El periodista estadounidense Tucker Carlson analizó el papel de China en la guerra de Estados Unidos e Israel contra Irán, en una conversación con el coronel estadounidense retirado Lawrence Wilkerson, quien sostiene que Pekín desempeña un papel "impuesto", al verse arrastrado por una dinámica que no esperaba.
"Se les ha impuesto, porque no pensaban que esto fuera a suceder de la forma en que ha sucedido", dijo Wilkerson, señalando que están ocurriendo algunas cosas en la guerra que, probablemente, le resulten inquietantes a China, entre ellas, el bombardeo de un nuevo ferrocarril clave de su iniciativa de corredores terrestres.
El coronel retirado describe esta red ferroviaria como, probablemente, "la más estratégica" del proyecto, pensada para conectar los puertos del Pacífico chino hasta la región del golfo Pérsico por vía terrestre y luego hacia el Cáucaso y más allá.
"Ahora lo estamos bombardeando.
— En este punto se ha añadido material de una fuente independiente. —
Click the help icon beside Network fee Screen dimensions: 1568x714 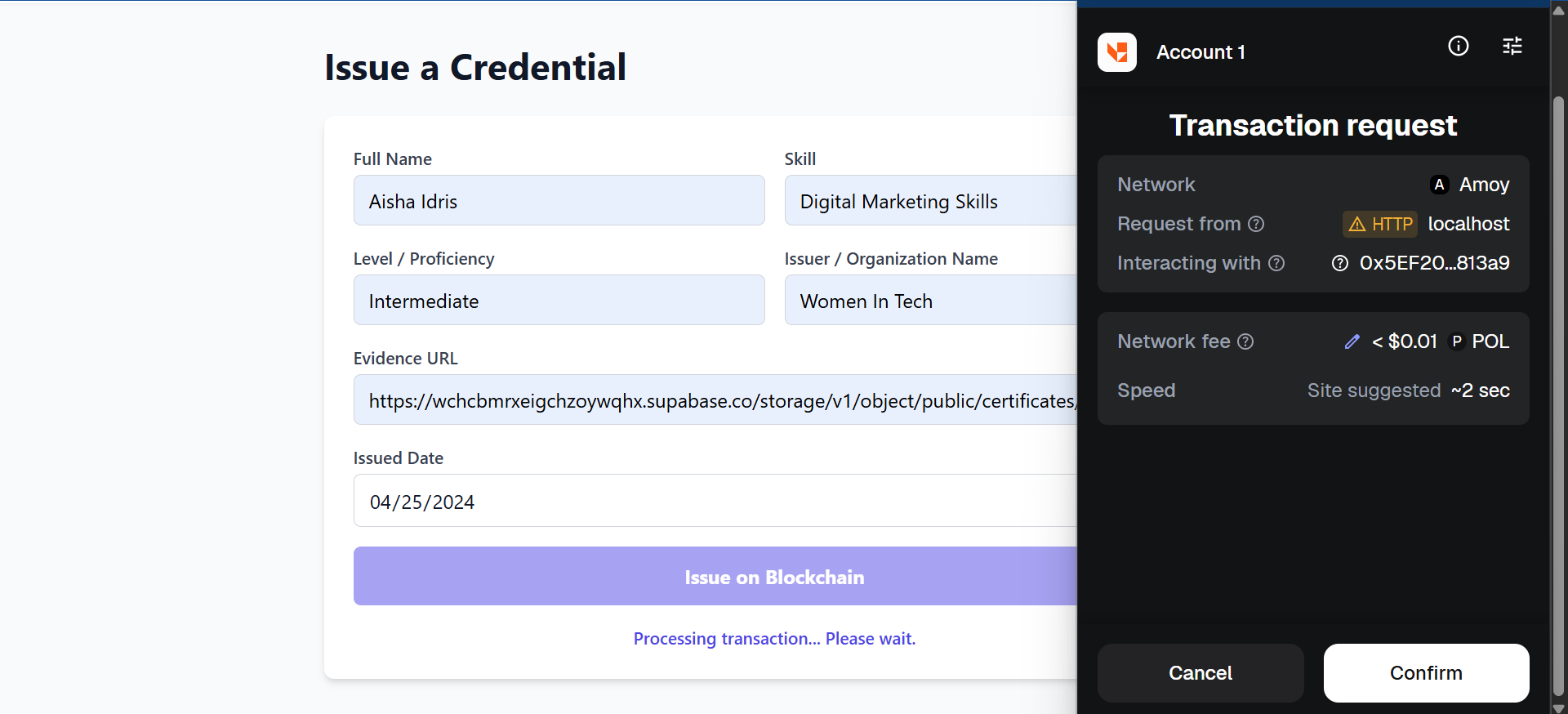tap(1245, 341)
Israel y nosotros estamos bombardeando ese ferrocarril", agregó, explicando que tanto Tel Aviv como Washington han convertido esa línea férrea en un "objetivo principal" de ataque. Sin embargo, destacó que lo complicado que resulta destruir la infraestructura ferroviaria, ya que se puede "reconstruir rápidamente".
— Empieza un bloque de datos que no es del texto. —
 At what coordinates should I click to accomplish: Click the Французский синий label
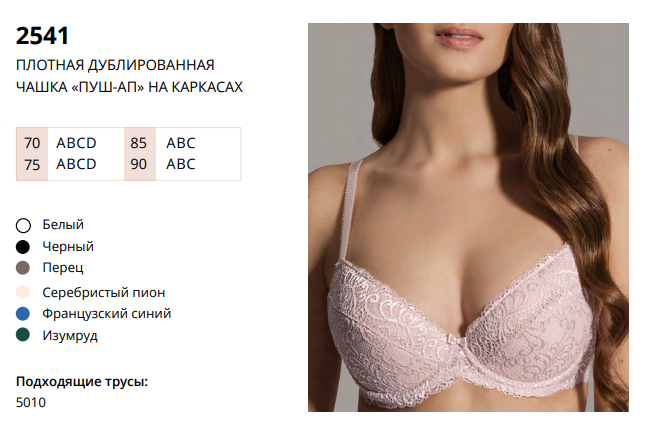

En este sentido, Wilkerson sugiere que en "esta guerra de elección hay algo más" que trasciende el enfrentamiento con la República Islámica y que muchos desconocen, incluido el propio presidente estadounidense Donald Trump. No obstante, señala que algunos planificadores en el Pentágono sí que serían conscientes de esa dimensión "geoestratégica de enorme importancia".
"Ni siquiera estoy seguro de entenderla del todo, pero si nos remontamos a imperios anteriores, cuando el verdadero poder —cultural, tecnológico, económico, militar y de otro tipo— se encontraba en Oriente, vemos que una de las formas en que esos imperios derrotaban a otros imperios era desplazando el comercio marítimo hacia el interior, ya que el comercio marítimo se estaba volviendo simplemente demasiado caro para ellos", continuó.
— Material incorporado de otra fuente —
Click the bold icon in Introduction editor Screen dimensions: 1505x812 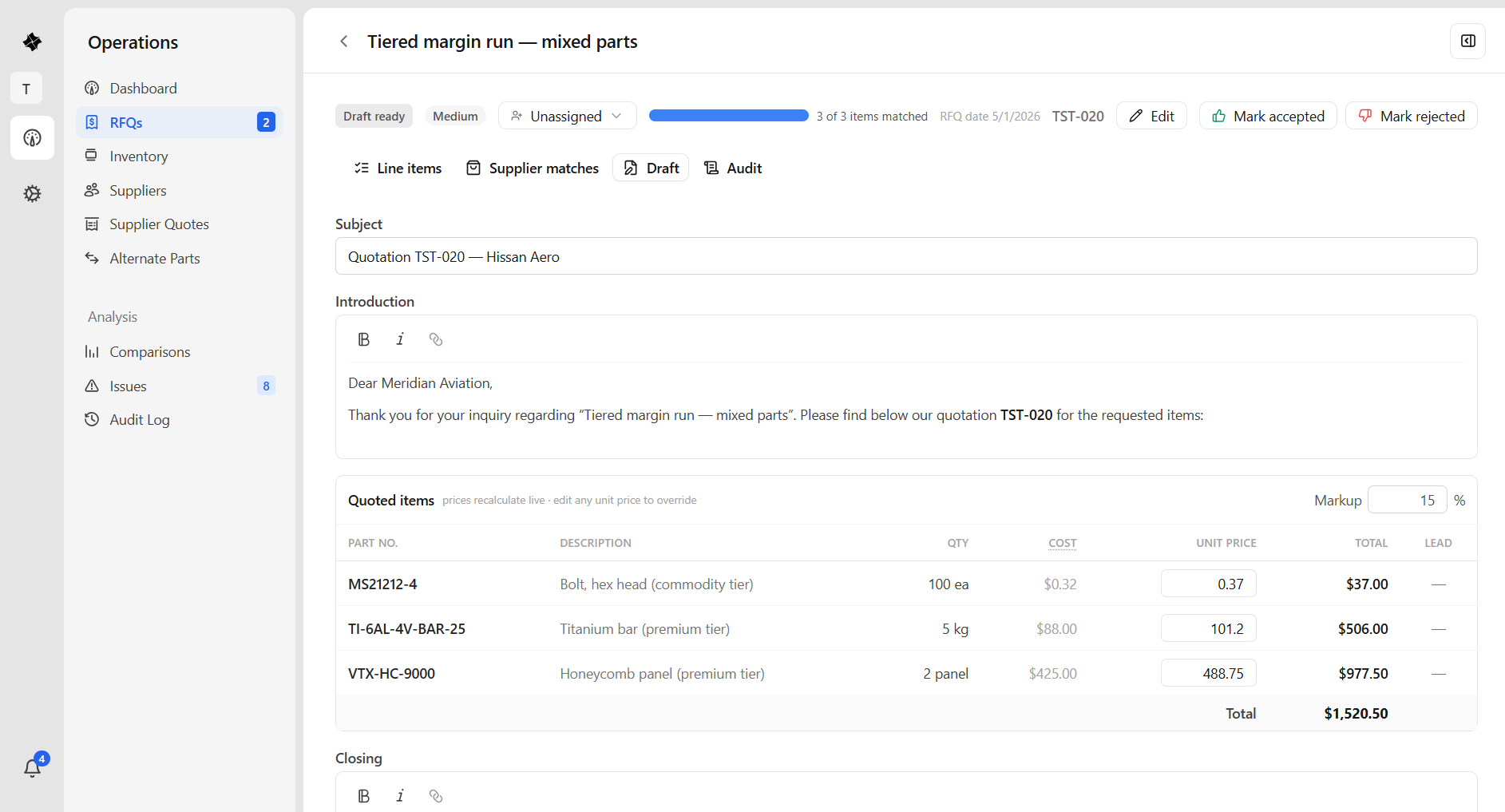click(364, 339)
- Aunque las hostilidades, tras casi 40 días de duración, dieron lugar a una tregua entre Estados Unidos e Irán el pasado 7 de abril, las tensiones se mantienen en máximo nivel, debido al fracaso de las negociaciones de paz, el intercambio de ataques verbales y al bloqueo naval mutuo a buques comerciales entre el golfo Pérsico y el mar Arábigo.